Un jour viendra où la planète sera débarrassée de toute arme atomique. Pour une arme plus terrible ?
Pendant ce temps, à Oslo, le Comité Nobel pour la Paix attribue son prix à une organisation japonaise qui milite contre la menace nucléaire. Un jour viendra où la planète sera débarrassée de toute arme atomique, c’est sûr. Vraisemblablement pour une arme plus terrible encore. En attendant ce jour des sages, le nombre de missiles nucléaires repart à la hausse. 12.000 ogives, à 80% détenus par la Russie et les Etats-Unis. La Chine se rattrape, elle a doublé ses capacités. Neuf pays possèdent la bombe : France, Etats-Unis, Royaume-Uni, Russie, Chine, Inde, Pakistan, Corée du Nord, Israël. Deux y ont renoncé : L’Afrique du Sud, et … l’Ukraine. Triste leçon : L’Ukraine nucléaire n’aurait pas été envahie.

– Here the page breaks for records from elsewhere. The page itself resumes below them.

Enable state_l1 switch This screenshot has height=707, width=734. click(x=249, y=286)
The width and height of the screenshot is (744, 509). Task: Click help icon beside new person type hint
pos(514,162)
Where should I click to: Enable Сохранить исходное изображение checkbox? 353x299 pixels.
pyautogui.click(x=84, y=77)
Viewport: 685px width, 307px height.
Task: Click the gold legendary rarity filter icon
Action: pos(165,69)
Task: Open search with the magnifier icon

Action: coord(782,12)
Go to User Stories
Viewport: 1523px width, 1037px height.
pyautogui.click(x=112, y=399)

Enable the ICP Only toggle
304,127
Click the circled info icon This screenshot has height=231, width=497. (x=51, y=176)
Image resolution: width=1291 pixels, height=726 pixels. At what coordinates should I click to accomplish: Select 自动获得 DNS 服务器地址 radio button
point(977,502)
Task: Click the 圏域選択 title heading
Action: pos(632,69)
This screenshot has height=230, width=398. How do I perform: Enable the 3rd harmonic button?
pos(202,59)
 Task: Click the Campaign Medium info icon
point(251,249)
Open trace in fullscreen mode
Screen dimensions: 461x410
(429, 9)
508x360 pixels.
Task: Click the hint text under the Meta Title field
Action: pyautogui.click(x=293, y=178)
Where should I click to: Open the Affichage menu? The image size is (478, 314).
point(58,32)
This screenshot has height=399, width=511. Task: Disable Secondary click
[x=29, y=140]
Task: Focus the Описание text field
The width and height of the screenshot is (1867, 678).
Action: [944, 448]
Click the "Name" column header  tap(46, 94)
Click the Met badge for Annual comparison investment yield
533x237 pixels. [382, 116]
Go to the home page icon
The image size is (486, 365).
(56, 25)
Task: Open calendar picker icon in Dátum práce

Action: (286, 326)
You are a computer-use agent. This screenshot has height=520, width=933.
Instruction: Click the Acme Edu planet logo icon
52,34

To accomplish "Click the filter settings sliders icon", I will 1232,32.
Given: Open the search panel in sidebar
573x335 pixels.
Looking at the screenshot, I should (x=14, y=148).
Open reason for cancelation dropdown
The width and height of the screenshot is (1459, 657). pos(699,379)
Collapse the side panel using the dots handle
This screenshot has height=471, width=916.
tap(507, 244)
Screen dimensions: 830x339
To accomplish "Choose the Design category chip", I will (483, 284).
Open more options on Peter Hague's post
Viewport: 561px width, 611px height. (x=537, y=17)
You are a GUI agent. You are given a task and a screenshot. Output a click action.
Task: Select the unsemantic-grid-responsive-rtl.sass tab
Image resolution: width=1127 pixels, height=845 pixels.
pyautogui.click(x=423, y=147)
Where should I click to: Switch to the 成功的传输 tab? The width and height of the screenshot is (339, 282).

La bombe protège un pays, et son régime. Ainsi la conçoivent Poutine, Kim Jong Un et les ayatollahs. Heureusement l’horreur de la guerre protège de la guerre, sinon, avec les radicalisations de par le monde, tous les pays seraient en guerre civile. Que ce soit en Russie au Moyen-Orient, en Afrique ou en Birmanie, il semble que la guerre ne se fait pas sans crime de guerre.
Des crimes de guerre sont commis pour rendre la paix impossible.
Les conventions internationales dites de Genève tentent d’installer le droit dans la guerre. Est-ce impossible ? Non : Rares sont les guerres qui finissent sans condamnation. C’est l’objet de la Cour Pénale Internationale. Contrecoup de la crainte du jugement, des crimes de guerre semblent commis pour rendre la paix impossible. Seule est promise la victoire totale, ce qui semble en Ukraine ou en Moyen-Orient, improbable.
En parallèle des crimes, chacun accumule les prises de guerre. Les unes compenseraient les autres. Déjà s’affrontent des plans de paix et de troc avant que les ouvriers de Detroit ne décident du sort du monde. Ici Harris, sur le fil ténu de l’équilibre, ou de l’ambiguïté, d’un Biden. Là Trump, prêt à abandonner la Crimée, le Donbass et même l’Europe, s’arc-boute sur la Chine et sa « guerre intérieure » : libérer l’Amérique des immigrés mangeurs de chats. Beaucoup d’Américains et d’Européens pensent comme lui. Le soutien de l’Allemagne à l’Ukraine pourrait diminuer de moitié. Zelensky a obtenu que l’aide allemande ne faiblisse pas, mais les scores de l’AFD montent. Les opinions publiques se lassent des guerres sans fin. L’étranger, quel qu’il soit, inquiète.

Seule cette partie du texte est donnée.